Using search indexes

Basics of using search indexes

DataStax Graph (DSG) leverages DSE Search indexes to efficiently filter vertices and edges by properties, reducing query latency. DSE Search uses a modified Apache Solr to create the search indexes. Graph search indexes can be created using textual, numeric and geospatial data.

Using search indexes requires DSE Search as well as DSG to be running on the nodes in a cluster. It is important to know that search indexing operates on a per-datacenter basis, so if DSE Search and DSG are running in different datacenters, the behavior of indexing may not match what is expected.

In general, if a query requires textual search or geospatial search, a search index must be used.

Search indexes are created for both full text and string searches by default, but properties can be designated with either option using asText or asString, respectively. Textual search indexes are by default indexed in both tokenized (TextField) and non-tokenized (StrField) forms. This means that all textual predicates (token, tokenPrefix, tokenRegex, eq, neq, regex, prefix) will be usable with all textual vertex or edge properties indexed. Practically, search indexes should be created using the asString() method only in cases where there is absolutely no use for tokenization and text analysis, such as for inventory categories (silverware, shoes, clothing). The asText() method is used if searching tokenized text, such as long multi-sentence descriptions. The query optimizer will choose whether to use analyzed or non-analyzed indexing based on the textual predicate used.
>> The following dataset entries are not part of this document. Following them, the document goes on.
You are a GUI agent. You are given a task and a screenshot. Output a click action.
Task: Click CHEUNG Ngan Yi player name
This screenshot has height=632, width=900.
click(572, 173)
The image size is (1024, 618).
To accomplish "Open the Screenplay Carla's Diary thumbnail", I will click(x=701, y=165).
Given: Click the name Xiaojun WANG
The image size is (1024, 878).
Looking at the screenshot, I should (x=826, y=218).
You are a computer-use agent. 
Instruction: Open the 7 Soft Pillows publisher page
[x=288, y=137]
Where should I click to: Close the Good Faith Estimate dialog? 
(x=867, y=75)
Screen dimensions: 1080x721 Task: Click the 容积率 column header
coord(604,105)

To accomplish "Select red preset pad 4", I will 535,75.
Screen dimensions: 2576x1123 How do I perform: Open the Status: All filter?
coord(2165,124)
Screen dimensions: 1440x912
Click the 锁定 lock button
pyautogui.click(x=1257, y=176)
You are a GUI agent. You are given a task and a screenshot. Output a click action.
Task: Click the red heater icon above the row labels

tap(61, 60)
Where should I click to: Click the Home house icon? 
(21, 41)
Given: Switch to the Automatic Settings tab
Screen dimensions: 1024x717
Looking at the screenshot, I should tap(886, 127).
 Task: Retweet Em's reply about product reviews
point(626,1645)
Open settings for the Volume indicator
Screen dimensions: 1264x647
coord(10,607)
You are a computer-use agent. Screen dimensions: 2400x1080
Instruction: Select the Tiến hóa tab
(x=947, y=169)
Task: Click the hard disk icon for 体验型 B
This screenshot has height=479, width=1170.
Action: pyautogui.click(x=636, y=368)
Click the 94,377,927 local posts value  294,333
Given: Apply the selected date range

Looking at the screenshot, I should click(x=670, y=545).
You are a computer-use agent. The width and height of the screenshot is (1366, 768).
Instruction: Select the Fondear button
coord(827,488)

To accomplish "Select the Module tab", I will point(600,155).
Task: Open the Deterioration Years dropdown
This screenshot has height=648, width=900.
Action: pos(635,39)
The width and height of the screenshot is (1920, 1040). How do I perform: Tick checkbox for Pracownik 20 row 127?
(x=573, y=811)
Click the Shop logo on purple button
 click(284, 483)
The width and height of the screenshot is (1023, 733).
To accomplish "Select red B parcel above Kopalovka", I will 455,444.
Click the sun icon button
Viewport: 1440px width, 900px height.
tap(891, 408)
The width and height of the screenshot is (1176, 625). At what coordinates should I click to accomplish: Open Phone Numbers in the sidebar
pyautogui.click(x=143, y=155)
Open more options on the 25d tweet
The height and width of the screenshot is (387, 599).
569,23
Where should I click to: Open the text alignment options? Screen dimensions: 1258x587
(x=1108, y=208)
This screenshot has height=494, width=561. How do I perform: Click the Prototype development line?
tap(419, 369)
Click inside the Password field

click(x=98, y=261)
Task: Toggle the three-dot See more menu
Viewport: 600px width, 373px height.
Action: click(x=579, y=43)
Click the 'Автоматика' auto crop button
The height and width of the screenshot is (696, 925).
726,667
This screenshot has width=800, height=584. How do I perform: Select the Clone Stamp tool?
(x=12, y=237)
Property key indexes defined with asText() or undefined (since this is the default) can use the following options for search:

Property key indexes defined with asString() can use the following options for search:

The eq() search cannot be used with property key indexes created with asText()because they contain tokenized data and are therefore not suitable for exact text matches.

In addition, property key indexes defined with asString() can use the following Apache TinkerPop options for search:

Creating a textual search index

An example search index from Creating indexes for vertex label recipe that will be used for all examples below:

schema.vertexLabel('recipe').
  searchIndex().
  ifNotExists().
  by('instructions').asText().
  by('name').
  by('cuisine').
  waitForIndex(30).
  create()

This search index uses DSE Search to index instructions as full text using tokenization, and name as both text and string. Only those properties that specifically should be indexed as non-tokenized data must specify asString(). If there are proporties that specifically should be indexed only as tokenized data, specify asText().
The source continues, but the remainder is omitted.